In modern woke progressive parlance, an ally is often someone from a more privileged group offering their support for a marginalized group. Whichever way you slice it, this dynamic often ends up leaving a bad taste in my mouth.
Sometimes, the “ally” treats those in the supposedly marginalized group in a patronizing and infantilizing manner. Think the typical “male feminist” or the bigotry of low expectations.
But other times, and I think more commonly nowadays, the privilege/oppressed dynamic becomes reversed, with the supposedly “oppressed” group having the upper hand over their supposedly “privileged” allies. Allies become relegated to the status of punching bags, expected to take the grievances of the oppressed group with a smile, and marked as failed allies if they don’t fill their role perfectly.

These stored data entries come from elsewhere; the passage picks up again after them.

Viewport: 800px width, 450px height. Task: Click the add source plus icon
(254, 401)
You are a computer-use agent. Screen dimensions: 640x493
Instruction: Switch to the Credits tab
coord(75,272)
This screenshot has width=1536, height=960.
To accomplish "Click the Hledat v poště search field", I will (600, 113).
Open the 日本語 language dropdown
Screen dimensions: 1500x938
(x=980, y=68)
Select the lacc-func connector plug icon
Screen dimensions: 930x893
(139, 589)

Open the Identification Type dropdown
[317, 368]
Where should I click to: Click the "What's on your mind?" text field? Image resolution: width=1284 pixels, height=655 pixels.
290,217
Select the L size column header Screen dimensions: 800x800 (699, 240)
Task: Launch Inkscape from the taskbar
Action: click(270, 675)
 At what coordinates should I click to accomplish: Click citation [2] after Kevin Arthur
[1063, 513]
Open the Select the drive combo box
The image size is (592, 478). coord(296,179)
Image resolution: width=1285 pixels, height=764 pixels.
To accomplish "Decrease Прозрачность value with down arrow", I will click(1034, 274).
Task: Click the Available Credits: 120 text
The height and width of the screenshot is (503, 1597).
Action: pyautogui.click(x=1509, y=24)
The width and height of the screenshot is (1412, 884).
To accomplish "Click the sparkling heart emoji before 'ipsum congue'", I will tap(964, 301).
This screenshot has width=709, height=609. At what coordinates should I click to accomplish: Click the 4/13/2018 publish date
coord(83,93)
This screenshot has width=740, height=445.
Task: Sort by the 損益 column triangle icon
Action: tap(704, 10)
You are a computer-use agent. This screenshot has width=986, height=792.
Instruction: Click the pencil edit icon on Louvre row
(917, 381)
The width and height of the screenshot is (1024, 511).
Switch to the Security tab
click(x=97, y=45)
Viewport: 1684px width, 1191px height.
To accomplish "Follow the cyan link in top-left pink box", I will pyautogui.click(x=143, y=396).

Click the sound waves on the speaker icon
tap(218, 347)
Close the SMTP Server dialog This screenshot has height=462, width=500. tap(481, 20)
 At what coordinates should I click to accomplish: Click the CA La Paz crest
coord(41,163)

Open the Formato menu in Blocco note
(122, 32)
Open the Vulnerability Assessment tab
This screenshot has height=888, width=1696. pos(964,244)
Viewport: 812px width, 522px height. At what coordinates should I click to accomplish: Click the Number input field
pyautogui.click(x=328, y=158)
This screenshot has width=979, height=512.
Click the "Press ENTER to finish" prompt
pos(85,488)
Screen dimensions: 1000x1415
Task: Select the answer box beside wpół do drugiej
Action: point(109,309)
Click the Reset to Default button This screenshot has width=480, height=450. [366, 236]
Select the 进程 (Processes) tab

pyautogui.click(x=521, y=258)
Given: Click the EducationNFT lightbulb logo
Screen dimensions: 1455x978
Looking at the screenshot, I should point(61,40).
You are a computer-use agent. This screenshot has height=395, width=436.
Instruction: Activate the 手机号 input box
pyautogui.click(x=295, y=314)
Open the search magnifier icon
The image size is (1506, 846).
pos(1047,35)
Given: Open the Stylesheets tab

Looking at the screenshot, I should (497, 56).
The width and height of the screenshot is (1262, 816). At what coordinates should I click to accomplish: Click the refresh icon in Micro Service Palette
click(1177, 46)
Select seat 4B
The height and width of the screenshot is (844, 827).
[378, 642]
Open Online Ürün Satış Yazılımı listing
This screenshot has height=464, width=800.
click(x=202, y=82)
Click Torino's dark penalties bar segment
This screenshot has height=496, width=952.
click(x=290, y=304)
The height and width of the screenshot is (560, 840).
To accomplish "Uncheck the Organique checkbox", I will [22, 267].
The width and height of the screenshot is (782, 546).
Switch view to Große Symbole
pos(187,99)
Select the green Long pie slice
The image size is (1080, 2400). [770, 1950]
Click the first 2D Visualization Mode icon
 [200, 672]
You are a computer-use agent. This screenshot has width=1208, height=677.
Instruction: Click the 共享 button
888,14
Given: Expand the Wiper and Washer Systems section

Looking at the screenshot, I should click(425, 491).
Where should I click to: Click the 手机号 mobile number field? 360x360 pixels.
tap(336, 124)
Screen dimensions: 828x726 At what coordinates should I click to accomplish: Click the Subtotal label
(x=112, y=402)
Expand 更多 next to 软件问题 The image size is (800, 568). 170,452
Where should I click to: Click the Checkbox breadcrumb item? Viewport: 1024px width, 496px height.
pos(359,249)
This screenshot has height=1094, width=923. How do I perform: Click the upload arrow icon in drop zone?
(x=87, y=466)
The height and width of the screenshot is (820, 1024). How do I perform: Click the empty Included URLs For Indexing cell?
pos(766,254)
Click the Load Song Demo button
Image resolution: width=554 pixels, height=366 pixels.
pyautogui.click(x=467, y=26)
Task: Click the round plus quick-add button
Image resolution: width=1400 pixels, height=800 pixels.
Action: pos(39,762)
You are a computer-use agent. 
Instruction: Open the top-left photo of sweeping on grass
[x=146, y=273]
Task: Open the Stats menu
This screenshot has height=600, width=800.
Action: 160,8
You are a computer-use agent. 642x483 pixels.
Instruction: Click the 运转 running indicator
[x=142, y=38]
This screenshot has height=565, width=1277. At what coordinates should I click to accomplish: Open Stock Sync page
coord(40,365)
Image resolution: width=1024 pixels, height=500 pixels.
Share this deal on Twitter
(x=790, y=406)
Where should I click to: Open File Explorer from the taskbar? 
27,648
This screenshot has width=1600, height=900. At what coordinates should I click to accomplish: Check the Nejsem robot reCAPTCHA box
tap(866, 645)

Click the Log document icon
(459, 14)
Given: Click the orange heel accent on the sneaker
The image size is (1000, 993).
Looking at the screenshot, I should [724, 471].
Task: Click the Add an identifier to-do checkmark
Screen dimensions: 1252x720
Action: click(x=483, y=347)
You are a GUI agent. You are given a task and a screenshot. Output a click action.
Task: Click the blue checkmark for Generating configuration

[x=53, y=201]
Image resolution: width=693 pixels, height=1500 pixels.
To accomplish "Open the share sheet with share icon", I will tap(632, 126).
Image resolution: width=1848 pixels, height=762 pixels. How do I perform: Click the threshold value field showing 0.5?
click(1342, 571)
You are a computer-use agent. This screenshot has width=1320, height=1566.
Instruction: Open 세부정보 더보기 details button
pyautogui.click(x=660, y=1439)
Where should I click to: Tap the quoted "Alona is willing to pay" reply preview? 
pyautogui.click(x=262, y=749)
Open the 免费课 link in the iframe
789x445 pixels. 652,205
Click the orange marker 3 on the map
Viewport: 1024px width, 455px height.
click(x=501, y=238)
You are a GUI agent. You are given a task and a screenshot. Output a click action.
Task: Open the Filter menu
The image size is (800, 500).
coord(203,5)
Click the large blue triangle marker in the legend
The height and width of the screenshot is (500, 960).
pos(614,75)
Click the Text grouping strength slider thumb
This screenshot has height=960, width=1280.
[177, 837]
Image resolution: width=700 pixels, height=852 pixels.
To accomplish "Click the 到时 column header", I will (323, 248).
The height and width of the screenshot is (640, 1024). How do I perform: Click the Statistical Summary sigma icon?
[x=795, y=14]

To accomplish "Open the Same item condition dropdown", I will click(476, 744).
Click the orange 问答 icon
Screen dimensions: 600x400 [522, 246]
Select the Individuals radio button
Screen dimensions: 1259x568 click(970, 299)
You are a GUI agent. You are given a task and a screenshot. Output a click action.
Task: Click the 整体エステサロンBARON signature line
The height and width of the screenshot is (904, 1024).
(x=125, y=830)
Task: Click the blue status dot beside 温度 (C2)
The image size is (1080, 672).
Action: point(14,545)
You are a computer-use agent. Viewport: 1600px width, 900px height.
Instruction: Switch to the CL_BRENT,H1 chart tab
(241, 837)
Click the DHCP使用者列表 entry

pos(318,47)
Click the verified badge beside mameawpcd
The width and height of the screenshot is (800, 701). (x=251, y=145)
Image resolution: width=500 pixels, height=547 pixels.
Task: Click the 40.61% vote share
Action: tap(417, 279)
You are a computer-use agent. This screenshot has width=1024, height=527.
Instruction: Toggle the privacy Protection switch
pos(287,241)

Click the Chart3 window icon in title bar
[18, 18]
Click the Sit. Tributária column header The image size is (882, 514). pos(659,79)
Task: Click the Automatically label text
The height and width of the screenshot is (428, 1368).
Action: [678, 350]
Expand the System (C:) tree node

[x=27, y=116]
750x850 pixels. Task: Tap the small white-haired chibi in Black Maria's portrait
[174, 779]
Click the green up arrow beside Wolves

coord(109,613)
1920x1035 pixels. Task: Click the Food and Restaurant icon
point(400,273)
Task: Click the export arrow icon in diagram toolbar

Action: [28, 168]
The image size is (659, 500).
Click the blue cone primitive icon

What comes to mind, for example, is how privileged white, cis, straight, male, [etc., etc.,] “allies” aren’t supposed to speak on a topic determined to be the sole domain of a particular oppressed group, but are supposed to always and in all circumstances acquiesce to the perspective of the oppressed position.
Now, there’s something to be said for people giving their unhelpful opinion on a topic that truly doesn’t affect them and that they have no personal experience with. They are allowed to do it, but it can be annoying depending on the circumstances.
However, this reasonable social rule of thumb is twisted within social justice circles and used as a means of silencing. For example, when women have to shut up and not voice concerns about men in their spaces because they have “cis privilege” and the men who want access to their spaces are “oppressed” because they are “trans.”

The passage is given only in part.